Whitehot Magazine

February 2011, James Franco @ Peres Projects


James Franco, Untitled (Double third portrait polaroids), (detail), 2009
Photograph - 15 Polaroids, each 30.5 x 30 cm (12 x 11 inches) framed, JF9141
Courtesy, the artist and Peres Projects

James Franco: The Dangerous Book Four Boys
Peres Projects
Schlesische Str. 26
Berlin, Kreuzberg 10997
& Große Hamburger Strasse 17
Berlin, Mitte 10115
February 12, through April 23, 2011


Outside the Peres Project Mitte gallery young Berliners attempt to slip past a guest list in the clutches of two impeccably dressed women. Inside, James Franco presides over a chic basement lounge. Critics, creatives, art-stars and socialites wait in rotation for a photo-op, to offer a quick barrage of congratulations, or a chance to brush up against the Hollywood actor turned multidisciplinary artist.

Described by some as an "Everything-ist," Franco told me that he found himself dissatisfied with the direction of his acting career, so he re-routed his future into academia, and other arts. Shown initially at New York's Clockwork Gallery, The Dangerous Book Four Boys represents Franco's four year foray into drawing, photography, video and performance. Although Franco's experimentation as an artist started long before his New York debut, his move to show this work in both Peres Projects' Mitte and Kreuzberg locations mark his ambitious progression as an emerging artist on an international level. "The artist should make a romantic stab at the world or die trying," is how Franco ironically ends one of his performances pieces.
 


James Franco, Installation View, 2011
Courtesy, the artist and Peres Projects


The Dangerous Book Four Boys illustrates Franco parrying with identity, boyhood and the "sexual confusion" of adolescence through a plethora of “found,” constructed and slightly altered objects: a wooden rocket ship, complete with blast-off soundtrack, a melted plastic playhouse, a rubber penis, a mask, defaced copies of Conn and Hal Iggulden's guidebook for boys displayed on makeshift plywood plinths. In Mitte, faux-amateur projections play in front of plywood benches. In Kreuzberg, a wooden house frames a theatre. In the projection Franco appears as a masked character; a wolf, a clown, a rubber faced lunatic with a pirate voice recounting sexually grotesque experiences. In these performances of scripted chaos Franco successfully subverts his perceived image.

In conversation we casually discuss his transition from actor to multidisciplinary artist.

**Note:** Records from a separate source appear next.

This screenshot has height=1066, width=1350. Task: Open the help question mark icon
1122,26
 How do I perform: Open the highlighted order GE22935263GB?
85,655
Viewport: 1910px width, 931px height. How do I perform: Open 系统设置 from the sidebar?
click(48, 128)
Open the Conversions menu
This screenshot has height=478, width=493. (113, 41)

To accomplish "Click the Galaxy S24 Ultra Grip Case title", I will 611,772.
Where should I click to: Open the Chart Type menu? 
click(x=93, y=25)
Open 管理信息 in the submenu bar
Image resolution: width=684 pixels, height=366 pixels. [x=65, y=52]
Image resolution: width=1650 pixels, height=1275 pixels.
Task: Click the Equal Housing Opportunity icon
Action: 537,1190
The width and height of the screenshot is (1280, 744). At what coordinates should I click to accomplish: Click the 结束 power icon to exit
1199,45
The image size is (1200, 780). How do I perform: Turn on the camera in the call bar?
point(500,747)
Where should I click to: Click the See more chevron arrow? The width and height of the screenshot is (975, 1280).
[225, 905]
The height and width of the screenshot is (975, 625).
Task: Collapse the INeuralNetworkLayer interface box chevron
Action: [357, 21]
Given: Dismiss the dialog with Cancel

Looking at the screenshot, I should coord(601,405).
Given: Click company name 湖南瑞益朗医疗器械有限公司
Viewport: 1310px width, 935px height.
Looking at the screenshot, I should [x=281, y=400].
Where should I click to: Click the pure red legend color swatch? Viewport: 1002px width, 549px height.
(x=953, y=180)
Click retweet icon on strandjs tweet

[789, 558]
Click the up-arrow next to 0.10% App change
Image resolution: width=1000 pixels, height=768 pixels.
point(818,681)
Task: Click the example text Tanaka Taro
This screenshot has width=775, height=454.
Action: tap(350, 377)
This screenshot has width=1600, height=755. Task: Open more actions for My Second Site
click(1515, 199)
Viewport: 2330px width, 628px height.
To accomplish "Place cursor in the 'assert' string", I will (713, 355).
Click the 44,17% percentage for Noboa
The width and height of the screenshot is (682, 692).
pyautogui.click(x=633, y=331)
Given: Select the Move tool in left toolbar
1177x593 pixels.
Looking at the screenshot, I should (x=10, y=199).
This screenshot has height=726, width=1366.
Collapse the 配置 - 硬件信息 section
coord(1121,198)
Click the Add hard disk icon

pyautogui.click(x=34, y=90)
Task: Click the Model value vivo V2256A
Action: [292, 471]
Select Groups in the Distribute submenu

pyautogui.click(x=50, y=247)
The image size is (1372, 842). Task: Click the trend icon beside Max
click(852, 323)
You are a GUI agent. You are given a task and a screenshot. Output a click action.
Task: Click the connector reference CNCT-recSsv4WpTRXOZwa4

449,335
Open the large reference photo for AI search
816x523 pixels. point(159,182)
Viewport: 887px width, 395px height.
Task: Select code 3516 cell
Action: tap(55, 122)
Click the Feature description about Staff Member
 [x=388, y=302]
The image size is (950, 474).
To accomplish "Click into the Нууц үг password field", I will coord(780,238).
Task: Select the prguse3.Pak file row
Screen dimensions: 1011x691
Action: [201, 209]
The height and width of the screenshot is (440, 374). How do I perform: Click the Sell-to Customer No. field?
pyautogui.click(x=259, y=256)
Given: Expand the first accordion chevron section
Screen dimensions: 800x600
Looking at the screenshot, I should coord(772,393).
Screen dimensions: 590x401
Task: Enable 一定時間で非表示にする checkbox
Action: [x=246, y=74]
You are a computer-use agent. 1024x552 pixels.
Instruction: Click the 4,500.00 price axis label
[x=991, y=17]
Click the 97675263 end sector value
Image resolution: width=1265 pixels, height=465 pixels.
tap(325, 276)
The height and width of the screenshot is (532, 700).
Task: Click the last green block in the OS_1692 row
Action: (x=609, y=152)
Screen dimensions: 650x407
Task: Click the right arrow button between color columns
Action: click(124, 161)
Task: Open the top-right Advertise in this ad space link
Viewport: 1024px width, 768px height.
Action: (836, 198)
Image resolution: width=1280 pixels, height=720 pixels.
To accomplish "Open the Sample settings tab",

Our talk leapt from his desire to explore the creative process, to his recent studies at Yale, on to Andy Warhol and the early work of Robert Mapplethorpe, whose early polaroid self portraits bare a similar aesthetic to his own series, "I like the immediacy of the polaroid. I like the way they look." When asked what pushed him into the visual arts realm he said, "Making this work allows me to create without any limitations." We agreed that it's about freedom for him, a solitary act.

Will James Franco, who combines a Warholian sense of the prolific with the ambitions of a Renaissance Man, be able to position himself as an established multidisciplinary artist? Only after he's pursued his many trajectories, and created a larger body of work, will we know for sure.

 


James Franco, Installation View, 2011
Courtesy, the artist and Peres Projects

Tara Hurst

Tara Hurst is a designer and writer currently living in Berlin. 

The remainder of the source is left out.